Castle Stas De Richele (once known as Hof en leen ter Aelmeersch) is a castle located in Heusden, Belgium.

The castle is in a location near the Scheldt that in the Middle Ages was a site with moats. Joris van Crombrugghe, lord of Poeke, had a new huys van plaisance built in the fief of Aelmeersch in the 17th century. By 1725, according to PJ Benthuys' 1725 map, the now castle belonged to the lord of Boelare (of the van Crombrugghe family). It had by then become a castle with an elaborated moat. It belonged to Mr Morel from Ghent in the second half of the 18th century, and passed to E. Coppens by the end of the same century.

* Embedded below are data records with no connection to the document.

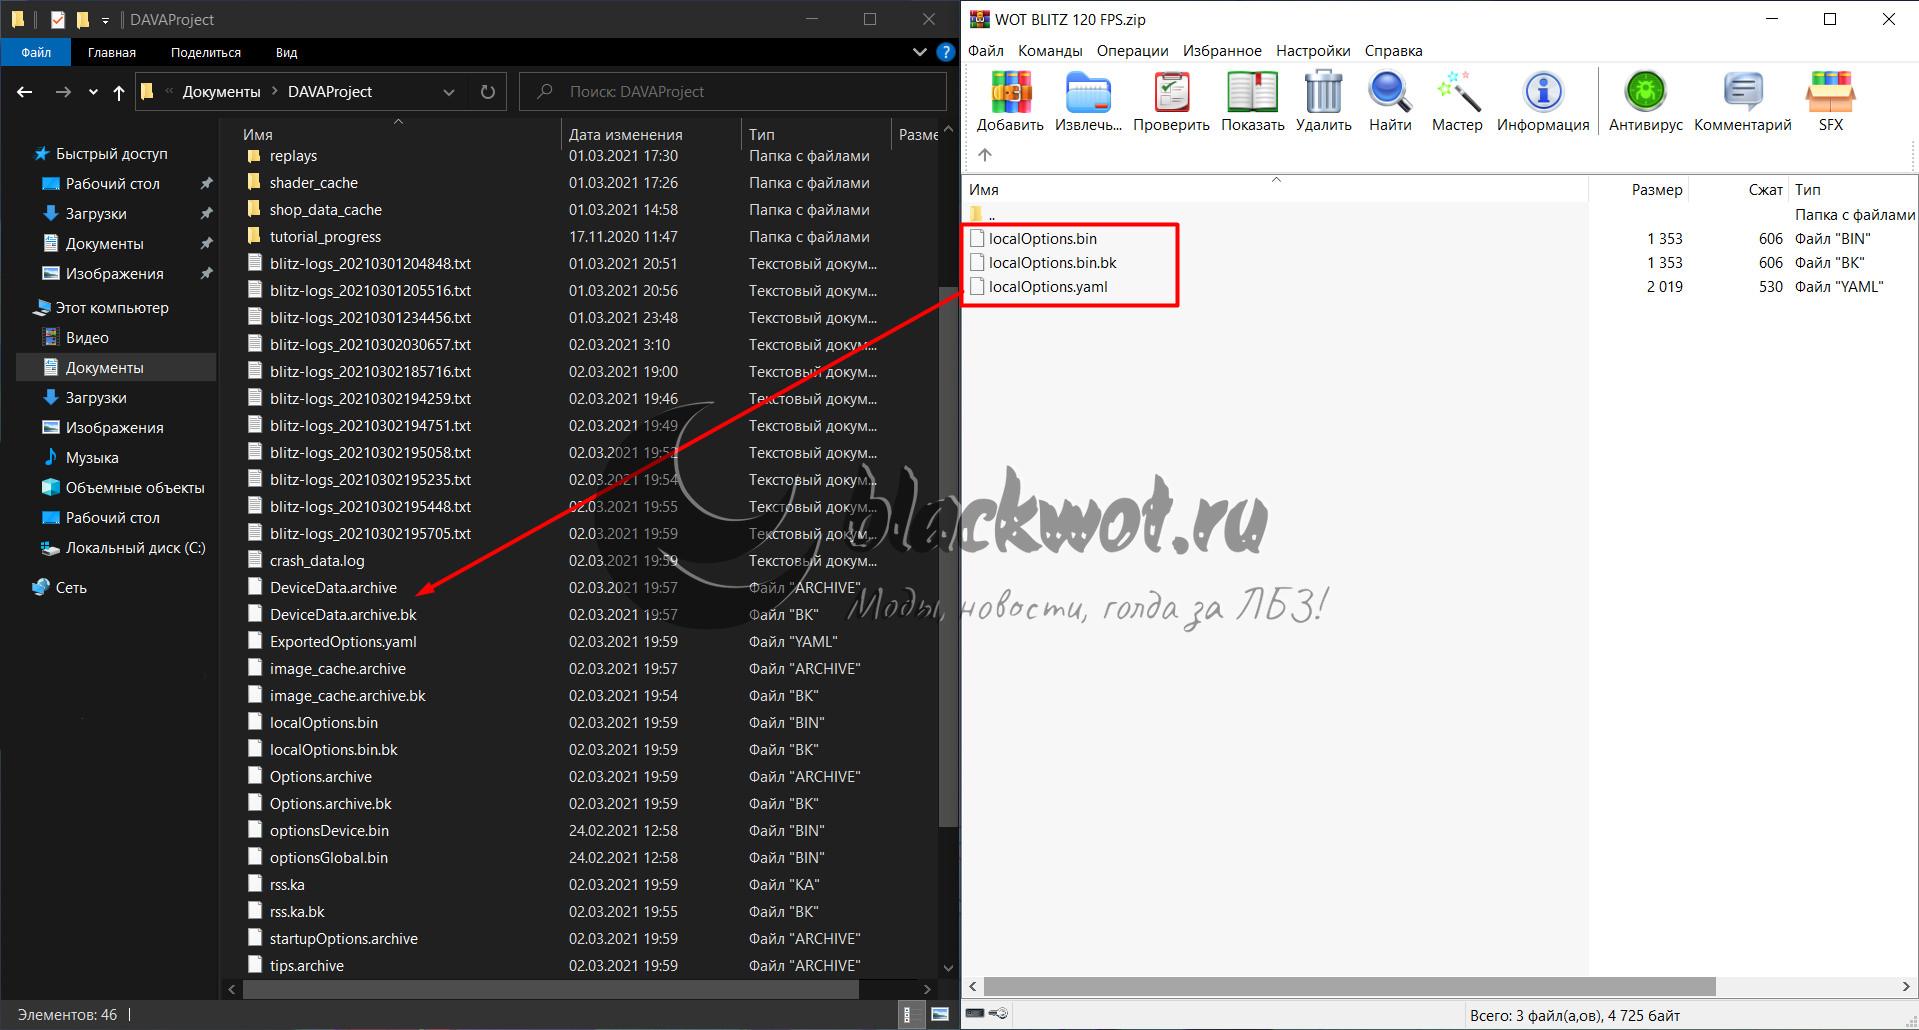The width and height of the screenshot is (1919, 1030).
Task: Open the Команды menu in WinRAR
Action: (x=1049, y=51)
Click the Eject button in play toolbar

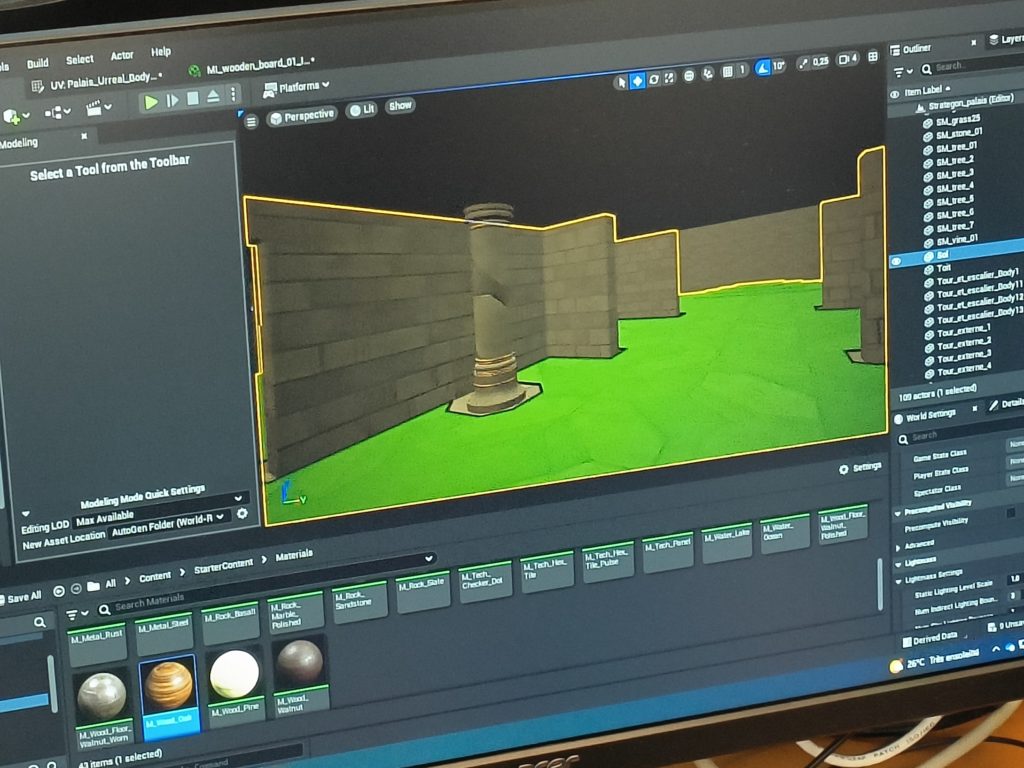click(213, 98)
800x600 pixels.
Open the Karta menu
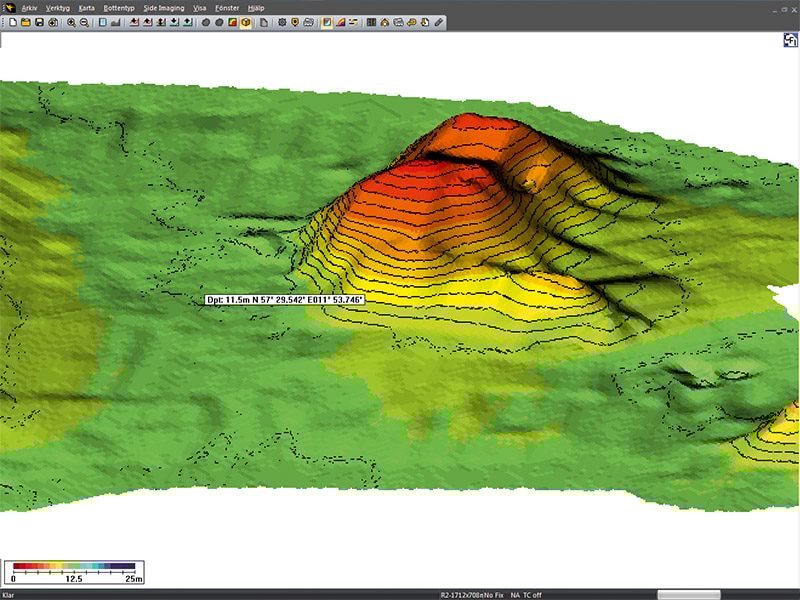[x=87, y=7]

In 1837 the site changed hands, as baron C. Coppens exchanged this estate with other landholdings in Heusden and Melle with dowager Coleta Du Rot.

The castle as it appears today is neoclassical in style, the result of an enlargement that took place after 1830 and before 1858. The floor and plaster ceilings date from the mid-18th century.

To the south of this castle, opposite the parish church, there are the ruins of the Kasteel ter Kerchove, a castle dating to the Middle Ages. It belonged to the de Grutere family in the 15th century, and via marriage passed to the van Crombrugghe family in the 16th century. Moats and the basement have been preserved.